Pembrolizumab


KEYTRUDA ®

MODE D'ACTION

KEYTRUDA est un anticorps monoclonal humanisé qui se lie au récepteur PD-1 (programmed cell death-1) et bloque son interaction avec les ligands PD-L1 et PD-L2. Le récepteur PD-1 est un régulateur négatif de l’activité des cellules T, qui a montré son implication dans le contrôle des réponses immunitaires des cellules T. KEYTRUDA potentialise les réponses des cellules T, y compris les réponses anti-tumorales, par le blocage de la liaison de PD-1 avec PD-L1 et PD-L2, qui sont exprimés dans les cellules présentatrices d’antigène et peuvent être exprimés par les tumeurs ou par d’autres cellules du microenvironnement tumoral.

POSOLOGIE

2 mg/kg toutes les 3 semaines

CLASSE THERAPEUTIQUE

Anticorps monoclonal, Inhibiteur de point de contrôle immunitaire; Voie du récepteur PD-1 et de ses ligands PD-L1, PD-L2

MODE DE PRISE

Perfusion intra-veineuse

INDICATION

  • Mélanome avancé (non résécable ou métastatique) en monothérapie chez les patients adultes
  • Cancer bronchique non à petites cellules (CBNPC) localement avancé ou métastatique dont les tumeurs expriment PD-L1, chez les patients adultes ayant reçu au moins une chimiothérapie antérieure.

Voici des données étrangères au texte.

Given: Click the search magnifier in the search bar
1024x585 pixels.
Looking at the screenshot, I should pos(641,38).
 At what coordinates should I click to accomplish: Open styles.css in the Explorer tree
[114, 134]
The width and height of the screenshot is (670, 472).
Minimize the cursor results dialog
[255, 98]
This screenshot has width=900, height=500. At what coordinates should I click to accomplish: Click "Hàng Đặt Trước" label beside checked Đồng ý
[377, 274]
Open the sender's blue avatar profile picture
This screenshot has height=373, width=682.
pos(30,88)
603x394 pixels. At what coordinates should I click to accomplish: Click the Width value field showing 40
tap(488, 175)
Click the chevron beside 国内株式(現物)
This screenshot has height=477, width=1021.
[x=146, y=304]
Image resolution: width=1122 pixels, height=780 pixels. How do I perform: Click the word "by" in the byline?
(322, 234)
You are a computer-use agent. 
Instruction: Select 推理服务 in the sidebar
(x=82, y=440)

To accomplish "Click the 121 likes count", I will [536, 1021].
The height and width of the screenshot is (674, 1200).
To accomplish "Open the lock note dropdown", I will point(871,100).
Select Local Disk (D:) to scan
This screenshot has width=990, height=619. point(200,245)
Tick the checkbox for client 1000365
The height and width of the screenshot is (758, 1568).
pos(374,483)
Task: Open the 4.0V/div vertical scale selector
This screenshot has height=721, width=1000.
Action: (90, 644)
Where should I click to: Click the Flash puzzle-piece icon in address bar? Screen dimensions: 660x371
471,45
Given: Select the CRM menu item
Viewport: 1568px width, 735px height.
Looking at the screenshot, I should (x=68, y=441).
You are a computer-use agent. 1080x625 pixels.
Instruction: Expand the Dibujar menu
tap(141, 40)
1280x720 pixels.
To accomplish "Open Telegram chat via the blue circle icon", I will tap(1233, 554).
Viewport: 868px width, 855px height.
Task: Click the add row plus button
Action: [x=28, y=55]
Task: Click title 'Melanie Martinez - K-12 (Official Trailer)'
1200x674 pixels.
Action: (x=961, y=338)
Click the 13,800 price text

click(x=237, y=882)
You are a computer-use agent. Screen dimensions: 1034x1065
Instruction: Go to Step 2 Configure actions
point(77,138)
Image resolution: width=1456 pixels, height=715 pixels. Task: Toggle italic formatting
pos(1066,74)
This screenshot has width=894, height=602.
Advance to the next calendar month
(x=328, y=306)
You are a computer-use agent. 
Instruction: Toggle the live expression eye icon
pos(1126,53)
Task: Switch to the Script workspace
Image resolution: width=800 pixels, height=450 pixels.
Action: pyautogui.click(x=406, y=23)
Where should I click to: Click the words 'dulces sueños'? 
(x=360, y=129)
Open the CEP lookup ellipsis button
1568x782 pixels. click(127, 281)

Les patients présentant des mutations tumorales d’EGFR ou d’ALK doivent également avoir reçu un traitement autorisé pour ces mutations avant de recevoir KEYTRUDA.
  • Lymphome de Hodgkin classique, en rechute ou réfractaire après échec d’une greffe de cellules souches autologue ou d’un traitement par brentuximab vedotin, ou inéligibles à une greffe et après échec d’un traitement par BV. En monothérapie.
  • Traitement de première ligne en monothérapie des patients adultes atteints de CBNPC métastatique dont les tumeurs expriment PD-L1 avec un TPS>50%, sans mutations tumorales d’EGFR ou d’ALK.
  • Carcinome urothélial localement avancé ou métastatique ayant reçu une chimiothérapie antérieure à base de sels de platine ou inéligibles à une chimiothérapie à base de cisplatine. En monothérapie

INTERACTIONS MEDICAMENTEUSES

L'utilisation de corticostéroïdes ou d’immunosuppresseurs systémiques doit être évitée avant le début du traitement par pembrolizumab, du fait de leur possible interférence avec l’activité pharmacodynamique et l'efficacité de pembrolizumab. Néanmoins, les corticostéroïdes systémiques ou d'autres immunosuppresseurs peuvent être utilisés après l'instauration de pembrolizumab pour traiter des effets indésirables d'origine immunologique.